• [EXERCISES TO COMPLETE]:
1. In the post about dusk, what did the Septuagint translate the word as?
2. From the post about dusk, write out the passage that begins at "I know to Strong's" and ends after "confusion comes in.", replacing "Sabbath" with "Shabbat" each time it occurs.

• [TEXT EXTRACT]:
=-=-=
I know to Strong's concordance uses the Word dusk, night, evening, etc. but do we know what dusk meant to Strong's back then? I believe Strong's understood dusk as being dark because no where in the Scripture is dusk the way we understand it today. I showed where the Septuagint even translated it as night evening or dark. Dusk the way we understand it today is not dark but backthen it was. Example as the gates BEGAN to grow dark BEFORE the Sabbath. Began to grow dark would be dusk as we understand it today but dark is when the Sabbath began.
By the way where you aware that the Scripture conclusive proof that there is a between the evening before sunrise as well as a between the evening at the going down of the sun? If not this may be where the confusion comes in.

I will await your conclusive Scripture where evening is not dark.
=-=-=
• [DATASET EXTRACT]:
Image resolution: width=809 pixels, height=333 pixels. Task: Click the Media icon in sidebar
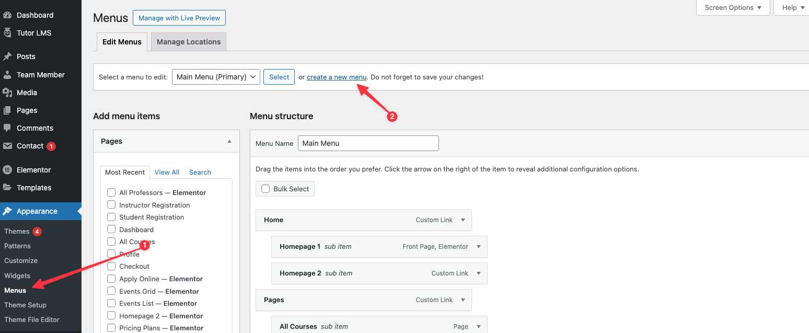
=-=-=
• [TASK RESULTS]:
1. As night, evening, or dark.

2.
I know to Strong's concordance uses the Word dusk, night, evening, etc. but do we know what dusk meant to Strong's back then? I believe Strong's understood dusk as being dark because no where in the Scripture is dusk the way we understand it today. I showed where the Septuagint even translated it as night evening or dark. Dusk the way we understand it today is not dark but backthen it was. Example as the gates BEGAN to grow dark BEFORE the Shabbat. Began to grow dark would be dusk as we understand it today but dark is when the Shabbat began.
By the way where you aware that the Scripture conclusive proof that there is a between the evening before sunrise as well as a between the evening at the going down of the sun? If not this may be where the confusion comes in.